Меня могут неправильно понять. Может быть, мне как актеру нужна, скажем, в роли Хлестакова условная большая ложка, для того чтобы я ел ею мой обед, а она подчеркивала голод моего героя? Или мне нужна и нравится какая-то нежизненная, уродливой формы шляпа, каких не бывает вовсе? Нет, это не та условность, о которой я говорю. Я говорю об условности целесообразной. Об условности, которая впечатляет зрителя, а не разочаровывает, расхолаживает и отталкивает его. Принципиально приняв условность в театре, мы должны либо обратиться к законам и истокам такого театра, либо искать новых и интересных приемов и при этом больше всего думать о результатах и успехе воздействия такого театра на зрителя.
До Мейерхольда, до революции, другие режиссеры (вплоть до Художественного театра) не раз обращались к истокам и примитивам старинного условного театра. В Петербурге существовал Старинный театр, организованный Евреиновым и Дризеном, где тщательно воспроизводились и реставрировались спектакли в соответствующем стиле, воспроизводились приемы и традиции старинных театров разных эпох, вплоть до манеры игры и произношения текста.
Вспоминается также «Желтая кофта» – спектакль в стиле старого китайского театра, поставленный А. Я. Таировым в Свободном театре, «Шлюк и Яу» Гауптмана в театре Незлобина, где, как в шекспировском театре, на дощечках были надписи, указывающие, где происходит действие, которое шло в сукнах. В сукнах шли спектакли и в Художественном театре. Гордоном Крэгом были использованы ширмы в постановке «Гамлета».
Но большей частью в этих спектаклях внесение и внедрение такой условности, как мне кажется, имело характер или точной реставрации и копировки разных стилей старинного театра, то есть познавательный характер, или определенной стилизации, эстетского любования подобными тонкостями театральной кухни, предлагаемой современному зрителю. Мейерхольд, насколько я знаю, первый режиссер, который освободил сцену и пожелал строить новый послеоктябрьский театр, используя условность не как более или менее уместный прием, а как неотъемлемую природную особенность театра, не обедняя театр примитивностью такой условности, а обогащая его такой условностью, давая простор для полного разнообразия проявлений такой условности.
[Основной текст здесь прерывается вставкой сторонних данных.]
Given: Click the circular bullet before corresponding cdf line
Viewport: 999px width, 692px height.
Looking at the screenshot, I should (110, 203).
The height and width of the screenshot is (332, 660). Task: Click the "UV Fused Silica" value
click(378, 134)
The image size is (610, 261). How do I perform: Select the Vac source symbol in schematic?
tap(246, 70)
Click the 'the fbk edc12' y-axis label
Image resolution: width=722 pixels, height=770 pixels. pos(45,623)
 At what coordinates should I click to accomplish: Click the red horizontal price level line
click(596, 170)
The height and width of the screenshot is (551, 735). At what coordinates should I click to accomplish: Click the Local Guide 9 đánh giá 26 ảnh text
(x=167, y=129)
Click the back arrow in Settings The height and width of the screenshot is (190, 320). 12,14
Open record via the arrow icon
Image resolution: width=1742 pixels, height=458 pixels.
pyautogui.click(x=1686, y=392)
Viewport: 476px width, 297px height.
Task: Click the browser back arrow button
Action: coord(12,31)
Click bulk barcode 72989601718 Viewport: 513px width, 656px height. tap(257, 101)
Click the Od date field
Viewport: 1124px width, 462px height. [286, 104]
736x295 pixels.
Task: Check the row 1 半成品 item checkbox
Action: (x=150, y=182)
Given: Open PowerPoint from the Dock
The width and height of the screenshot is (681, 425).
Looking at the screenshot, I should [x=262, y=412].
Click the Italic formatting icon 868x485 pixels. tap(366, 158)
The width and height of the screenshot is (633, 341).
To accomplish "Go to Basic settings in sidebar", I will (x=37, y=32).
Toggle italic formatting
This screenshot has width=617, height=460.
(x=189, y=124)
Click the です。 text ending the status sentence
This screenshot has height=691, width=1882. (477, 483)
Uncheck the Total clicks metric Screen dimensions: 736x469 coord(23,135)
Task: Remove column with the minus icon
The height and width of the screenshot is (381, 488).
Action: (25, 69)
Эту условность, как мне кажется, в дальнейшем Мейерхольд мог бы сочетать и с современной техникой вращающихся сцен, подвижных механизированных конструкций и пр. и пр.
В дальнейшем, подойдя к воспоминаниям о постройке Театра Мейерхольда, я поделюсь с читателем теми мечтами о новом здании театра и проектами, какие были у Всеволода Эмильевича.
Вполне сознательно и правильно утверждая условность в своем театре, Мейерхольд на первых порах «театрального Октября», как мне кажется, не имел еще точного и определенного плана развития нового, им созданного театра.
В это время он был политическим, государственным деятелем в искусстве, он был поглощен административными делами, а иногда и мелочами, заботясь о бумаге для афиш на периферии, где таковой не было, или о посылке туда и распределении клея и дешевых красок для декораций периферийных театров.
Трудно передать и можно разве только представить себе тот поток забот и неотложных дел, которые заполняли собой жизнь в ТЕО Наркомпроса в первые годы революции.
Сколько административных соображений, мер, подчас промахов, исправлений этих промахов было в то время в ТЕО Наркомпроса.
А тут надо было в первую очередь, как художнику, разобраться в путях своего театра.
Провозглашая современный и «созвучный эпохе» театр, Мейерхольд думал, что прежде всего для современного театра нужен современный драматург. Драматург, который писал бы для
Театру РСФСР 1-му надо было найти своего автора. Мейерхольд обратился к Маяковскому и Есенину.
Напомним, что в то время ни Маяковский, ни Есенин не были признанными поэтами. Можно сказать, что только часть молодежи любила их и начинала идти за этими поэтами.